## What is needed
Every line of the data that contains the string "computer" must be copied.

Collected data entries
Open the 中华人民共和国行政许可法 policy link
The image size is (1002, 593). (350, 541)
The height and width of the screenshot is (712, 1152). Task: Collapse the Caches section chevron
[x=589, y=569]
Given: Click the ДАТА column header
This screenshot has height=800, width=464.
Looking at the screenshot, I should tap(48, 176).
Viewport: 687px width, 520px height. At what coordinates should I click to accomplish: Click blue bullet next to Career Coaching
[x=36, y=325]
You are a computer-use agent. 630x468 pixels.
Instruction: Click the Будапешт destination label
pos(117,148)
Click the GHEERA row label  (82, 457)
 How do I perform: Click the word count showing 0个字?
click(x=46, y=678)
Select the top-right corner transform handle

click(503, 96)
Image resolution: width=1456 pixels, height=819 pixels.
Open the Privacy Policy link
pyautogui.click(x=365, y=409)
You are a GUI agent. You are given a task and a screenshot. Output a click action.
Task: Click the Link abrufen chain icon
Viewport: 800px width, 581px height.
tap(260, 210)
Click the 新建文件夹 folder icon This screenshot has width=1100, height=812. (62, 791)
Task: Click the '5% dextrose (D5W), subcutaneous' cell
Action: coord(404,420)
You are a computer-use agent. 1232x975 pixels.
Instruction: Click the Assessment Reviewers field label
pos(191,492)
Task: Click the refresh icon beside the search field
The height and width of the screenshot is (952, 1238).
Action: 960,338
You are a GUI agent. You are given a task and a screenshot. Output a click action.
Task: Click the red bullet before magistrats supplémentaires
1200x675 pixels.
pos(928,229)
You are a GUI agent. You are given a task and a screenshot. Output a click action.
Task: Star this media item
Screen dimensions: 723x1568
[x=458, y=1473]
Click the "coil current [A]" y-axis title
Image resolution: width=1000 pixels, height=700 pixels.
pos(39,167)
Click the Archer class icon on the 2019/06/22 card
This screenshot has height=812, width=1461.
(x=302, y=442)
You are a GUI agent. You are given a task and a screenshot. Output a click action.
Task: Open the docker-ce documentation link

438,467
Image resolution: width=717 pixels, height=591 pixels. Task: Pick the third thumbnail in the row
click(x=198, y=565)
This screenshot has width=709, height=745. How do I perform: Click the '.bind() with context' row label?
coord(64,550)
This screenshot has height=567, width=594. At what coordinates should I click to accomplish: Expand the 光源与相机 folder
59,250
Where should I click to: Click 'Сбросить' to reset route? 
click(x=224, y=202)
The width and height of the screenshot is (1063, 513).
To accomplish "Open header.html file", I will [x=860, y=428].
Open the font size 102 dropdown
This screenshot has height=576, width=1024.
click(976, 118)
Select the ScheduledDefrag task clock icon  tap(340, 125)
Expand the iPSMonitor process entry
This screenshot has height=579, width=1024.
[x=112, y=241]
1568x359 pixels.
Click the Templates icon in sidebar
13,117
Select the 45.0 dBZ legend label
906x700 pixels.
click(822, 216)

## Exercise solution
You are a computer-use agent. 630x468 pixels.
You are a computer-use agent. 1232x975 pixels.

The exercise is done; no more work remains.